マネジメントシステムの審査で関わった経営者さんと話す機会があった。

経営者の感想は、「マネジメントシステム規格を規範とする組織体制を構築することを模索したことで、企業経営の原点を少しおろそかにしていた」ということだった。


つまり、「“組織の形”にとらわれすぎてそれを構成している個々の“人”との関わりを見失っていた」というのだ。

だから、「会社で働いてくれている人、ひとりひとりと、もっとコミュニケーションを図っていくこと」を追求したい、という考えなのだろう。

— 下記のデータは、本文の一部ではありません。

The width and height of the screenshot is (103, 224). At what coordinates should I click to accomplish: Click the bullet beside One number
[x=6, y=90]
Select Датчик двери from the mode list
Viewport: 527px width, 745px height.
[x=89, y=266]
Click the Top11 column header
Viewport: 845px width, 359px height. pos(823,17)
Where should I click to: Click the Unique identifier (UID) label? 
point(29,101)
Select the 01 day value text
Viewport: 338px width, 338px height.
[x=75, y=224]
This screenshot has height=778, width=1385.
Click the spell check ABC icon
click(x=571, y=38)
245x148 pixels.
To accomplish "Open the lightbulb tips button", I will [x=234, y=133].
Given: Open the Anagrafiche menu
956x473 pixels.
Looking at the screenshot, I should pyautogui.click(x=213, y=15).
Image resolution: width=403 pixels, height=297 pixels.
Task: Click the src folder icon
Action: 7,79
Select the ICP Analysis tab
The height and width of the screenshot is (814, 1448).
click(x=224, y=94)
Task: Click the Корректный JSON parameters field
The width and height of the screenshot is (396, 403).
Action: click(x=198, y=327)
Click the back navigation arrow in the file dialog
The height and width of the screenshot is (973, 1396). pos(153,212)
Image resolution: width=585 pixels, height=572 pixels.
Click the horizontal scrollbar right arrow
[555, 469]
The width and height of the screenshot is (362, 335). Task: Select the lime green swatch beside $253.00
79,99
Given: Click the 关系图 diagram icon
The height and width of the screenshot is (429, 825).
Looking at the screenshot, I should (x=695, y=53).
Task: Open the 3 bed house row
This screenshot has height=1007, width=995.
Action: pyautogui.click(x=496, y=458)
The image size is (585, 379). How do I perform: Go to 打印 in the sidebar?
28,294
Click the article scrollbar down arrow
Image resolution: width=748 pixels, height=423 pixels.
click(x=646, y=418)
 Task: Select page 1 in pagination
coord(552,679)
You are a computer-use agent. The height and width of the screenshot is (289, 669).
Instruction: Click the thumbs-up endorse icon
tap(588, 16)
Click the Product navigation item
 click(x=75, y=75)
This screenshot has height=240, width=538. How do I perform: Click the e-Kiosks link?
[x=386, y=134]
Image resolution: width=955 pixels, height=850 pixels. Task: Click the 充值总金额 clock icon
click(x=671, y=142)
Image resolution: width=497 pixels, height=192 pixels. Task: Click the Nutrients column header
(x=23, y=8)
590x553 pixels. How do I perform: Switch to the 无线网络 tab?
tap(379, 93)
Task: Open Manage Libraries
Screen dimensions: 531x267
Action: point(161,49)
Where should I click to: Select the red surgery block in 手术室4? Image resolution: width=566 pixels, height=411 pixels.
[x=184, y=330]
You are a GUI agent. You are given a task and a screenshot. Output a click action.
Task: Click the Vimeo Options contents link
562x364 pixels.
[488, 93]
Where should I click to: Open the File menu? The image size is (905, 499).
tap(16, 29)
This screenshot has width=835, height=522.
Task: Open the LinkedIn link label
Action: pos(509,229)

そもそも、「マネジメントシステムの構築」に取組む組織は、

◇自分の組織には、明確な責任権限がない

◇業務フローも明確に確立していない

◇次世代にうまく仕事を引き継ぐために必要な手順書がない

といった内部的な問題点を認識しているケースと、

◇顧客や発注者に不具合発生時の組織体制など組織運営の透明性を要求された

といった外部保証というケースをきっかけにしている場合が多い。


したがって、「組織の客観性透明性強化」という観点で捉えると「組織の形づくりが重要」と考えるわけだ。

この考えは、決して間違っていない。


しかし、「零細組織経営の原点」は、冒頭で述べた経営者がおっしゃる通り、

◇個々の特性(特長)

◇家庭環境

◇本人の人生に対する目標

◇社内における人間関係

など「人との関わりを最大限マネジメントすること」といった要素の方がウエイトが高い。


もちろん、顧客(発注者)目線で捉えると、

「透明性のある組織」

「顧客に安心してもらえる組織体制」

という観点が重要になり、「マネジメントシステム規格に基づく組織体制の構築運用」は

必要ではある。

しかし、零細企業の場合、そこに傾注し過ぎると、「人との関わり」といった「会社は大家族のようなもの」という観点が二の次になってしまう。


冒頭で述べた経営者とのやりとりの中で、組織経営において「優先順位をつける部分は何か」を気づかせていくのも、審査員やコンサルタントの役目なんだよな、とあらためて感じた次第である。